-- YOUR INSTRUCTIONS --
Looking at the data below, report how many lines contain "agent", with no other words.

-- AVAILABLE DATA --
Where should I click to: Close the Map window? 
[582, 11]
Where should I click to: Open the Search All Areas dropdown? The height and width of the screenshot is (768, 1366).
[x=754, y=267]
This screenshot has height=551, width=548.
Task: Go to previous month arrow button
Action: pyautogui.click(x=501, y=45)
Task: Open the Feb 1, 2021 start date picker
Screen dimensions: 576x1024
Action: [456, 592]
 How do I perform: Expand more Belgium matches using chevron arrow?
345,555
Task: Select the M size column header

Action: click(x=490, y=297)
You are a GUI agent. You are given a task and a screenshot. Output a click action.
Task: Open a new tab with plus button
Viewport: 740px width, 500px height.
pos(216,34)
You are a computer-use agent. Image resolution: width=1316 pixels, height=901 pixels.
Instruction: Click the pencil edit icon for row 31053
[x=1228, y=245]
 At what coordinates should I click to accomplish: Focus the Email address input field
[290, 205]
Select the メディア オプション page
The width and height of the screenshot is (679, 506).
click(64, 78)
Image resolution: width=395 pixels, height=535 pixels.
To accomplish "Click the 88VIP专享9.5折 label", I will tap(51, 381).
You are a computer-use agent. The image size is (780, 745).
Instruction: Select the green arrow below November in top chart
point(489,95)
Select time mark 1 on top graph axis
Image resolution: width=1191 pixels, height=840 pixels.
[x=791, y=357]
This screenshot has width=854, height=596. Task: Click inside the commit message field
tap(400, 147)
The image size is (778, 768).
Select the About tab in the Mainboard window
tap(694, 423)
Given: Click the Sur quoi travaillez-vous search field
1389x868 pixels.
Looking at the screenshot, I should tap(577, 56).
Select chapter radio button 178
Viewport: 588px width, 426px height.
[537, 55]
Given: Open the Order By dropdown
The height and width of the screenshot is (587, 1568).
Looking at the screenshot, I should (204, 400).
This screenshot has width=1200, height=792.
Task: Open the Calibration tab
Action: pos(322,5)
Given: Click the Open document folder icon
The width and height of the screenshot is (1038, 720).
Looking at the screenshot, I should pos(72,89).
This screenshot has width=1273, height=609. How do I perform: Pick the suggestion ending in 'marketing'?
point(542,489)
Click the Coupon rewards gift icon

-- TASK RESULT --
3